(Data excerpts begins)

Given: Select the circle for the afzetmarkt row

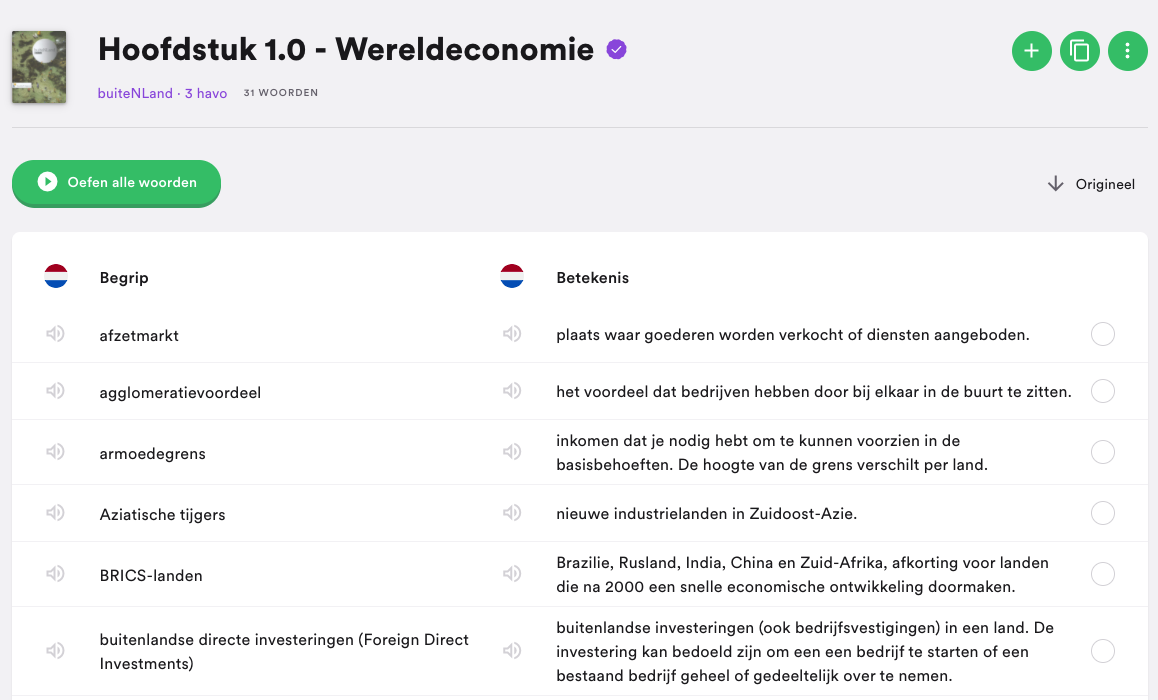Looking at the screenshot, I should [1103, 334].
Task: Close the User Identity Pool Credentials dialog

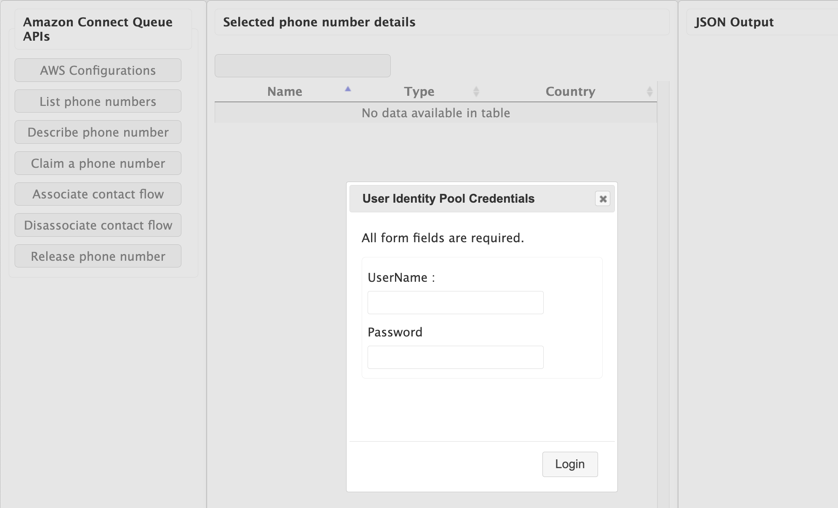Action: 603,199
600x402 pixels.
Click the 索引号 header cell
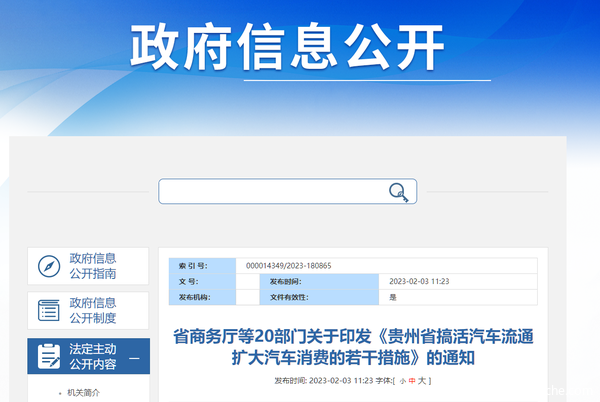click(x=193, y=266)
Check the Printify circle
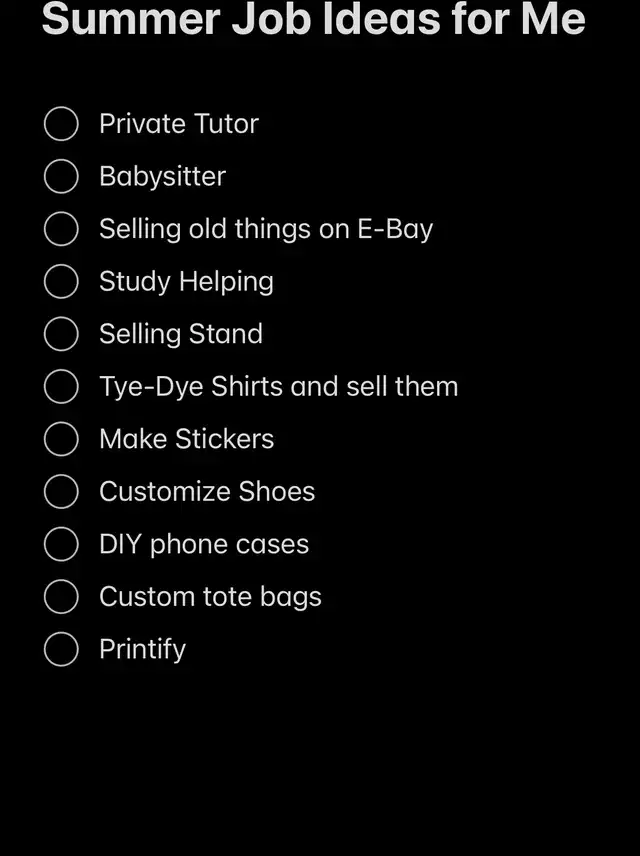This screenshot has width=640, height=856. pos(61,649)
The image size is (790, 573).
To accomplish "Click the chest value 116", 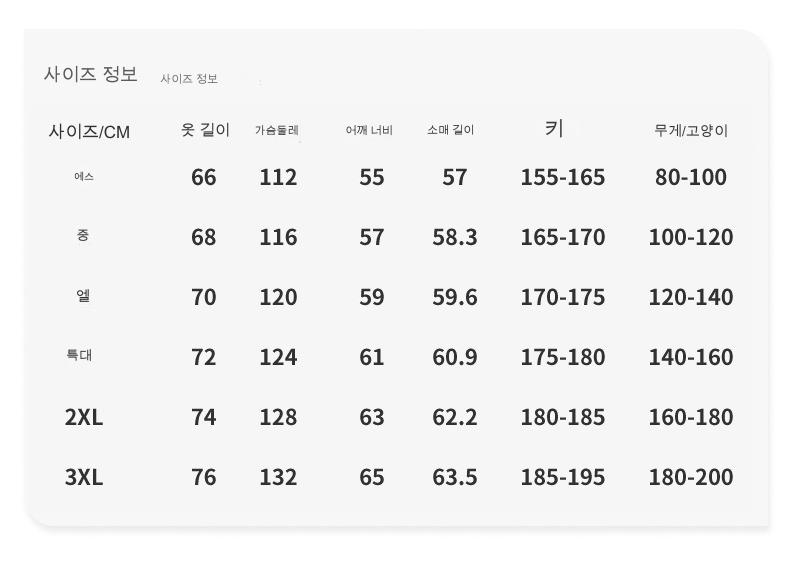I will coord(278,237).
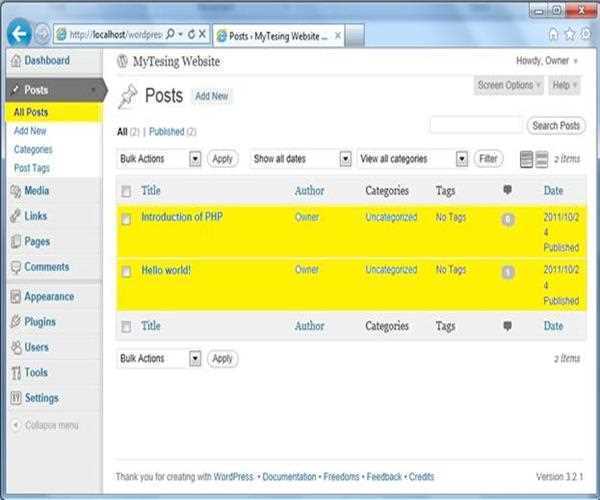Switch to excerpt view icon
The image size is (600, 500).
[x=542, y=159]
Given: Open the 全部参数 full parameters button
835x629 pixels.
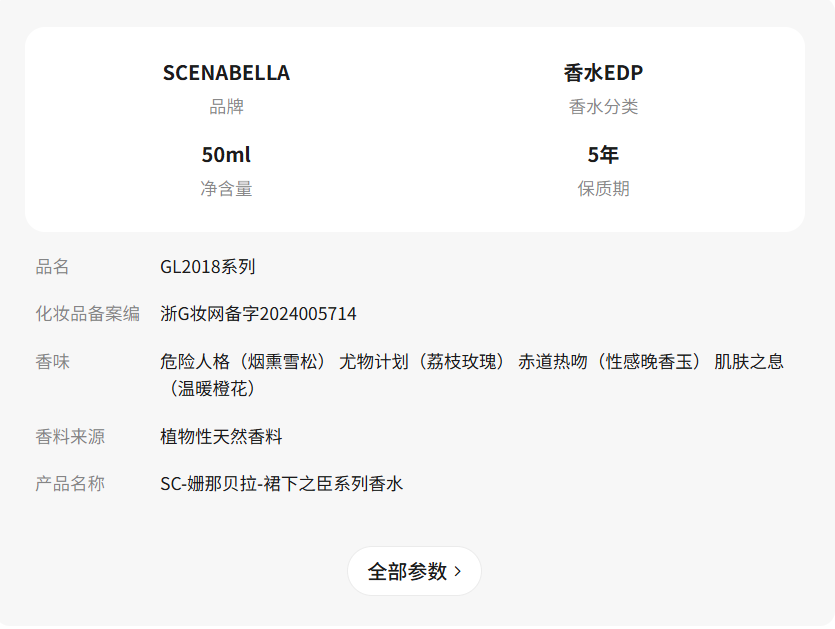Looking at the screenshot, I should 407,571.
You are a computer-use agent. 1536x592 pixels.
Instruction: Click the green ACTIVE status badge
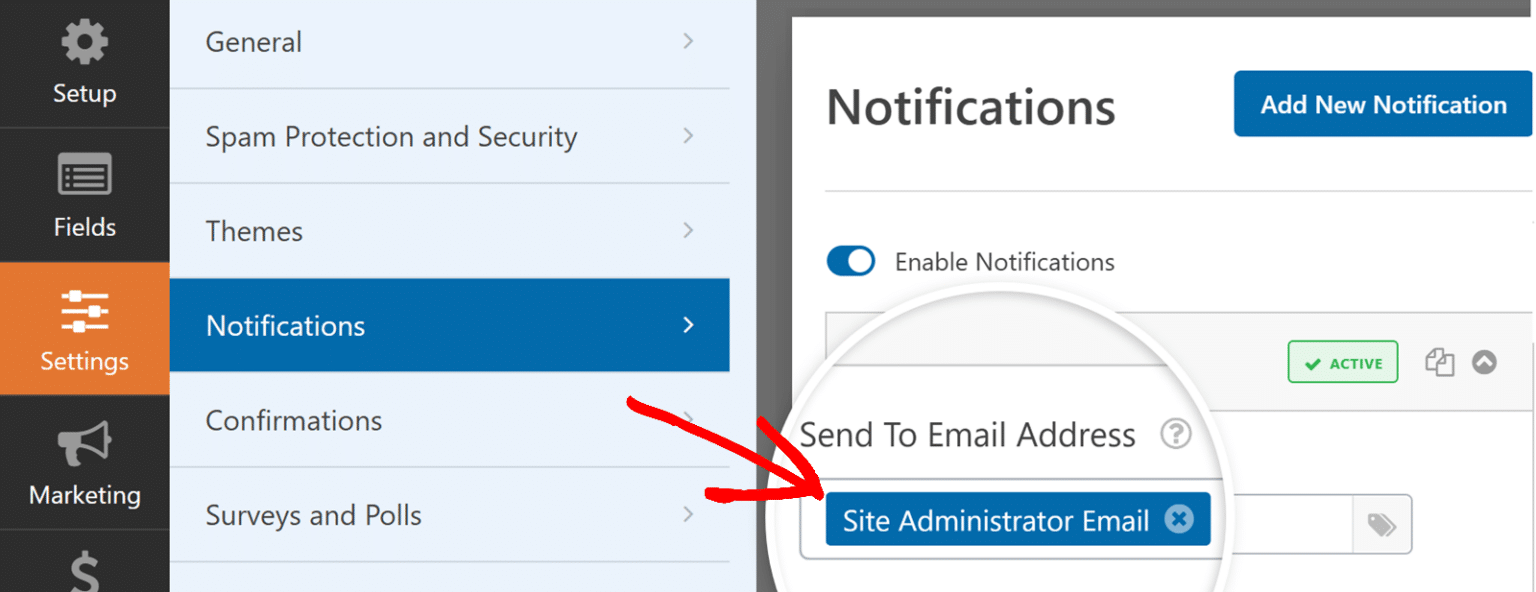(1342, 362)
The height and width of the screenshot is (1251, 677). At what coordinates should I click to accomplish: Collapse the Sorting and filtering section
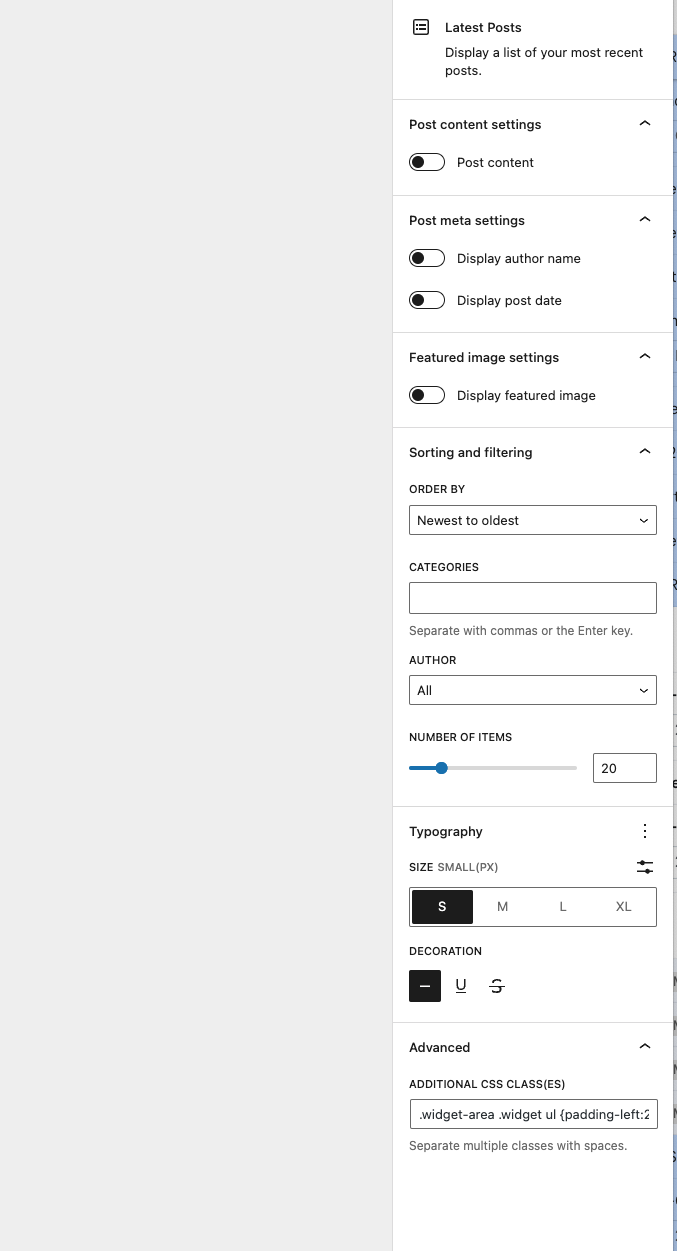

(Data excerpts ends)

● **Task objective**
Find "You are a computer-use" in the entries, then reproduce that line and each line after it exactly, through the last one. Pictures do not go in.

● **Exercise response**
You are a computer-use agent. 1536x592 pixels.
Instruction: Click the green ACTIVE status badge
(1342, 362)
The height and width of the screenshot is (1251, 677). At what coordinates should I click to accomplish: Collapse the Sorting and filtering section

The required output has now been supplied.